# Backpropagation

### Take-away messages:

* Dimensions of the weight matrix for layer N are (1 + # of neurons in layer N, # of neurons in layer N+1).
* If something in your code isn't working, try looking at dimensions of your variables first.
* Backprop works on the same principle as gradient descent.

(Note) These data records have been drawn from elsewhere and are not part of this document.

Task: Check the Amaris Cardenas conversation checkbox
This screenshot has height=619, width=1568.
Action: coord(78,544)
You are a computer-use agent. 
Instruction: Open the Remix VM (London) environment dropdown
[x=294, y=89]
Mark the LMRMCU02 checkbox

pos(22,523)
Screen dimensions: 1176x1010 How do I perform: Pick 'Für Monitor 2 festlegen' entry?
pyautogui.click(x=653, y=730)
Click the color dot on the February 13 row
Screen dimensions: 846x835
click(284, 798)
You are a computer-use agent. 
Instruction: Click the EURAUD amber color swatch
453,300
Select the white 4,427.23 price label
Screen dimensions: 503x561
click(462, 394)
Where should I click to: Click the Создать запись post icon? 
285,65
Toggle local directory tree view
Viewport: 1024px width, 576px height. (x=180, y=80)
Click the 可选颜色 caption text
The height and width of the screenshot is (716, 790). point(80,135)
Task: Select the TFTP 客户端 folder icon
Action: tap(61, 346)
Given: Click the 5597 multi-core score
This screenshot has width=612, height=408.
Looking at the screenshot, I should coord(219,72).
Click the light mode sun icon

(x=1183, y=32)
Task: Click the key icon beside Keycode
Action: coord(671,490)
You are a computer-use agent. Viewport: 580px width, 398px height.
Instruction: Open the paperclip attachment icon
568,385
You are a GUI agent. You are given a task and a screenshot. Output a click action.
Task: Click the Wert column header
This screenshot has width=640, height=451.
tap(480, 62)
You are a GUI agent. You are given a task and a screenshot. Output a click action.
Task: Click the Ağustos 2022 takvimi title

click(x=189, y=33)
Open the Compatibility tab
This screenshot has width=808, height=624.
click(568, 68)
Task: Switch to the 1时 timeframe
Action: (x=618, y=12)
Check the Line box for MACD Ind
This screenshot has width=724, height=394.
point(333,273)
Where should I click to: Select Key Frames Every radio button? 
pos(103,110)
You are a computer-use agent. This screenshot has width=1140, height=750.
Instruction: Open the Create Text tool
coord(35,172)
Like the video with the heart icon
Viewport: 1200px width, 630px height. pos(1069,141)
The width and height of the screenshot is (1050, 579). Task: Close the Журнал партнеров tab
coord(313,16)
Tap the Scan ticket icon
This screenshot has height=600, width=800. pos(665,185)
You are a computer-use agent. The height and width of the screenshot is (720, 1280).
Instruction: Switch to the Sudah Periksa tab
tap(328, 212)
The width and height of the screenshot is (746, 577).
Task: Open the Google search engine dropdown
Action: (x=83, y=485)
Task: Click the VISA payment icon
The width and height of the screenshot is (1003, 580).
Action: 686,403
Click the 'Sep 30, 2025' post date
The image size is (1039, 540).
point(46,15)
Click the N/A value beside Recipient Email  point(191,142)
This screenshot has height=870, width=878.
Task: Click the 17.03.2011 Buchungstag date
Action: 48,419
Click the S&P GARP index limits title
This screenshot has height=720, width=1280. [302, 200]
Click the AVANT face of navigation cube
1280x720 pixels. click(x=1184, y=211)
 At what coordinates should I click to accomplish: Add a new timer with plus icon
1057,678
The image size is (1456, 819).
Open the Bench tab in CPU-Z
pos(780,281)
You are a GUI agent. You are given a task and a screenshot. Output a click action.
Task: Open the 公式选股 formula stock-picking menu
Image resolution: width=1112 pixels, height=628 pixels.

You can think of neural networks as a lot of interconnected logistic regressions. 
* Log loss is a good loss function because it has a high value for a poor prediction and low value for good prediction (and it's also mathematically neat because it's easy to differentiate).

In [None]:
import numpy as np
import matplotlib.pyplot as plt

In [None]:
# number of neurons in the hidden layer
n_neurons = 2

In [None]:
# STEP 1: Create training data
from sklearn.datasets import make_moons
X, y = make_moons(n_samples=50, noise=0.2, random_state=42)

In [None]:
# STEP 2: Take a look at the data
plt.scatter(X[:,0], X[:,1], c=y)

In [None]:
# STEP 3: add a bias (parameter b) column to X
def add_bias(X):
    return np.hstack([X, np.ones((X.shape[0], 1))])

In [None]:
X = add_bias(X)

In [None]:
# STEP 4: calculate the sigmoid activation function
def sigmoid(x):
    return 1/(1+np.exp(-x))

a = np.array([-10.0, -1.0, 0.0, 1.0, 10.0])
expected = np.array([0.0, 0.27, 0.5, 0.73, 1.0])
assert np.all(sigmoid(a).round(2) == expected)

In [None]:
# STEP 5: initialize the weights
w = []
w.append(np.random.randn(3, n_neurons)) # first layer
w.append(np.random.randn(n_neurons+1, 1)) # second layer

In [None]:
def feed_forward(X, weights):

    ''' 0. add bias column to X 
    turning X from shape of (50, 2)
    to shape (50, 3)'''
#    X = add_bias(X)
    
    ''' 1. calculate the dot product of X
    (shape of (50,3))
    and the weights of the first layer
    (shape of (3, 3))
    this results in an output shape of (50, 3)'''
    step1 = np.dot(X, weights[0])

    ''' 2. apply the sigmoid function on the result
    (applying the sigmoid function on a 50x3 matrix outputs the same shape).
    '''
    step2 = sigmoid(step1)

    ''' 3. append an extra 1 for the bias to the result
    (this results in a 50x4 matrix)'''
    step3 = add_bias(step2)

    ''' 4. calculate the dot product of X (from step 3)
    (shape of (50, 4))
    and the weights of the second layer
    (shape of (4, 1)). This results in an output shape of (50, 1)'''
    step4 = np.dot(step3, weights[1])

    ''' 5. apply the sigmoid function on the result
    (preserves the shape)'''
    step5 = sigmoid(step4)
    
    ''' STEP 6. return all intermediate results'''
    return step2, step5

In [None]:
out1, out2 = feed_forward(X, w)

assert out1.shape == (50, n_neurons)
assert out2.shape == (50, 1)

In [None]:
Xref = np.array([[1.0, 2.0, 1.0]])
whidden = np.array([[1.0, 2.0, 0.0],
                 [-1.0, -2.0, 0.0]
                    ]).T
wout = np.array([[1.0, -1.0, 0.5]]).T

out1, out2 = feed_forward(Xref, [whidden, wout])
assert np.all(out1.round(2) == np.array([[0.99, 0.01]]))
assert np.all(out2.round(2) == np.array([[0.82]]))

### Backprop(agation)

* Gradient descent
$$ w_{new} = w_{old} - LR \cdot \nabla L(w) $$
* In feed-forward step, stuff happens from left to right. Your vector of features gets multipled by your weights, summed up, passed through the activation function, multiplied by the weights in the next layer, summed up, etc.
* In the general case, the value in the output layer will be different from the value that our neural network calculated (ytrue=0, vs. ypred=0.77). We use this discrepancy to adjust our weights so that they start giving better predictions.
* This repeated right-to-left step is called _backpropagation_.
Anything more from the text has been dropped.